**To-do list**.
a: Please answer these from the bear market article, one line each:
(i) According to the article, what happened to the bad loans that brought down Japanese banks?
(ii) How many distinct instances of U.S. stocks losing 20% or more from peak to trough occurred between January 1926 and September 2008?
(iii) What was the median ten-year annualized return after previous 40% declines in U.S. stocks?
b: Carry on the bear market article from the point where it stops.

**Page excerpt**.
========================================================================
Perspective on the bear market
Five reasons for optimism
The decline in stock prices triggered by the U.S. financial crisis has been frightening at times. Most shocking has been the sheer velocity of the decline, which rivals that of the crash of 1929. And despite a recent rally, there is enough bad news to push stock prices back down. But unless you believe the global economy will grind to a halt; I see five reasons why investors should be optimistic today.
Governments are taking action
Many have been comparing today's crisis to the Great Depression and the Japanese deflationary spiral to gain insight into how things may unfold. But a key difference between what happened in those two previous instances and the current crisis is the extent, speed, and coordination of government action. During the Great Depression, the government responded much too slowly. The many bad loans that brought down Japanese banks were covered up.
Today we're not only seeing the U.S. government move aggressively to unfreeze credit markets; we're also seeing a coordinated global effort by central banks and governments across the globe to prevent this crisis from turning into a depression. You can point out imperfections in the solutions proposed thus far, but I'll take an approximately correct solution over inaction any day.
History is on our side
Peak-to-trough losses from the current bear market are clocking in anywhere from -40% (North American stocks) to -56% (emerging markets stocks). And, at the time of writing, prices have bounced up a bit from there. But viewing those losses in the context of history reveals that this is a very typical bear market.
I studied the monthly returns of U.S. stocks (in U.S. dollars) from January 1926 through September 2008. There have been seven distinct instances of U.S. stocks losing 20% or more from peak-to-trough. U.S. bear markets have posted average losses of 39% and took 16 months to reach their respective lows. After touching bottom, U.S. stocks took an average of 43 months (about 3.5 years) to recover to previous highs.
Also, previous instances of 40% declines in U.S. stocks were followed by decades of handsome returns. More specifically, the subsequent ten-year annualized returns clocked in at a median of 9% annually. The 1929 Crash (which saw U.S. stocks lose almost 90%) drags down that average but investing in U.S. stocks after losing 40% or more has - so far - never been a losing proposition when measured in ten-year increments.
Balanced portfolios are doing okay
Much of my analysis over the past month has focused only on stocks. But, with few exceptions, we simply do not recommended 100% stock portfolios for anybody. (One exception I've made to this rule in the past, for example, has been for someone with a very small RRSP who has a generous pension plan.)
========================================================================
**Supplied material**.
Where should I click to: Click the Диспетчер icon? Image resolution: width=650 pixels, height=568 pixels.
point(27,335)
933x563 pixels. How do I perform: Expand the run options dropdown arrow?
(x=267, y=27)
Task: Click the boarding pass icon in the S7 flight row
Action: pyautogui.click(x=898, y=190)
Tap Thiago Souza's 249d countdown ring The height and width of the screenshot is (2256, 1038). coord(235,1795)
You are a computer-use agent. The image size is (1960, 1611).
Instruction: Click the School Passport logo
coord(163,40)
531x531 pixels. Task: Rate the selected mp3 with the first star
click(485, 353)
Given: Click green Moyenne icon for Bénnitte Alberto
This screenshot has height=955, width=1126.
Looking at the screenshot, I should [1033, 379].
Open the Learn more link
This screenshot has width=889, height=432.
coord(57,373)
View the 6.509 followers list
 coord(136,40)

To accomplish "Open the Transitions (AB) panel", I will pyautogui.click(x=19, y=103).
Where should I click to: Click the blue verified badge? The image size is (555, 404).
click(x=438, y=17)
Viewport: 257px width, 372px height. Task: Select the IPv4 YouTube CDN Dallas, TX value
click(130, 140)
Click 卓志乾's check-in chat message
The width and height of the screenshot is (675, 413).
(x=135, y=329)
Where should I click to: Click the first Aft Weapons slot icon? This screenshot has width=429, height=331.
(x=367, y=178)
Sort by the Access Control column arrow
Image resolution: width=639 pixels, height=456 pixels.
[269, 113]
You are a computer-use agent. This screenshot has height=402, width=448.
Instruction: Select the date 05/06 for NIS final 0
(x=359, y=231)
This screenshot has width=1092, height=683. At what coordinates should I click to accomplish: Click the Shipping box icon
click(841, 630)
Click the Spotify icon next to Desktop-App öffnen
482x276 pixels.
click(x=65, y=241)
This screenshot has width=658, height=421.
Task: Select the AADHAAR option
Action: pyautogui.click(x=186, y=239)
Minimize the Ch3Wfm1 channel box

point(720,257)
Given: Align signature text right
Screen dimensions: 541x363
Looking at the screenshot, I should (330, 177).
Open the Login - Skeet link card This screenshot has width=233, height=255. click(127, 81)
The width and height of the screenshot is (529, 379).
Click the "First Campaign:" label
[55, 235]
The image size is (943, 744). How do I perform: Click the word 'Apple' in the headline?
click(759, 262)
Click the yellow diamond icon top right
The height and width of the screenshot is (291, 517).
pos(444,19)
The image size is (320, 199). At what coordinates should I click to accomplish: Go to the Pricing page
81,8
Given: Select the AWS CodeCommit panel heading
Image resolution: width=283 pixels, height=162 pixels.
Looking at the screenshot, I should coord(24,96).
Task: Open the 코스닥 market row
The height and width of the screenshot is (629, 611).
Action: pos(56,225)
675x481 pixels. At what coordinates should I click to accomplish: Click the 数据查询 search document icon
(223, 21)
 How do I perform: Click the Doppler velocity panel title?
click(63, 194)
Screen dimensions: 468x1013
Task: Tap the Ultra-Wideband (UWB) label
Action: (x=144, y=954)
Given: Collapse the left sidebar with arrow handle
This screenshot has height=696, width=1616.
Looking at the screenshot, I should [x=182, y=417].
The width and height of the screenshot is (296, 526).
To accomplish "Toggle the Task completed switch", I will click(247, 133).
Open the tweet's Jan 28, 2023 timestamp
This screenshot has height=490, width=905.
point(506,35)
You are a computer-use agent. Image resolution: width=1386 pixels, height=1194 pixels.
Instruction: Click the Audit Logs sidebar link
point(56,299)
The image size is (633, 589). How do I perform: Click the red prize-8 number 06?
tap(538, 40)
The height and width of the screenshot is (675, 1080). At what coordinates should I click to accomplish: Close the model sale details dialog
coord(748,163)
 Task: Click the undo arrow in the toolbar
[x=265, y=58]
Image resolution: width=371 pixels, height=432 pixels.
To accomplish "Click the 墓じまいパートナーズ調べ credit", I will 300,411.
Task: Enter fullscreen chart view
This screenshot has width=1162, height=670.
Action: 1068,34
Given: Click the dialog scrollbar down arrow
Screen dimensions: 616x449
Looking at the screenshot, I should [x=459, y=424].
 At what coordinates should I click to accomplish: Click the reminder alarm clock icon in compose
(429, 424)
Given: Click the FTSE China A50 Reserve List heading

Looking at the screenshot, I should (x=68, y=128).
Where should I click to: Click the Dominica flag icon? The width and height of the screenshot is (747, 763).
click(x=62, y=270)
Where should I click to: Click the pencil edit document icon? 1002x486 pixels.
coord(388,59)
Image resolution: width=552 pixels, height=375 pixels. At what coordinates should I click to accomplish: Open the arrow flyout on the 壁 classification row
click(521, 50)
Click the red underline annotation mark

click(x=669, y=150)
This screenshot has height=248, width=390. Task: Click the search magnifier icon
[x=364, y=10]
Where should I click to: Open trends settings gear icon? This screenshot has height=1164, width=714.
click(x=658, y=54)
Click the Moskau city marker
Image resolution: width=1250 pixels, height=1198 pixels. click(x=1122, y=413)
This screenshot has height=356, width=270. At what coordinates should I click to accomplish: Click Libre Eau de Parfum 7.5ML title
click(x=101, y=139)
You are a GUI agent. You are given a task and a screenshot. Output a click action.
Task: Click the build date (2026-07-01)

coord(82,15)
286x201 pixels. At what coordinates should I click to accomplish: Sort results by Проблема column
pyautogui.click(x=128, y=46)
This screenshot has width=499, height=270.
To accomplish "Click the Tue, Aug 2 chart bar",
========================================================================
**Task-by-task results**.
a:
(i) They were covered up.
(ii) Seven.
(iii) 9% annually.

b:
Looking, then, to what the past tells us about balanced portfolios is instructive. While a portfolio of 60% U.S. stocks and 40% U.S. 5-year Treasury bonds still lost 62% at the worst of the Great Depression, it recovered from that punishing loss in 45 months. That's a gain of 168% from the low (almost 15% annually). The entire trip, from peak-to-bottom-to peak took a total of 6.5 years. A portfolio of 100% U.S. stocks spent more than 15 years under water, in large part because it lost so much more.
Today's balanced portfolios have surely been dented but not irreparably. A portfolio of 60% stocks and 40% bonds is showing a loss of about 23% through October 17. I know that's not pretty but it's not without precedent. Almost exactly six years ago, a similar portfolio would be showing a 21% loss. Not great, but not terrible.
Stocks are cheap
The most encouraging sign I see today is the abundance of cheap stocks that are available today. True, stocks could get cheaper. But close to half of the stocks in the S&P/TSX 60 Capped Index trade at 10 times their latest annual earnings, or less. There are hundreds more U.S. stocks trading at similar prices, including stocks of almost two hundred medium and large companies.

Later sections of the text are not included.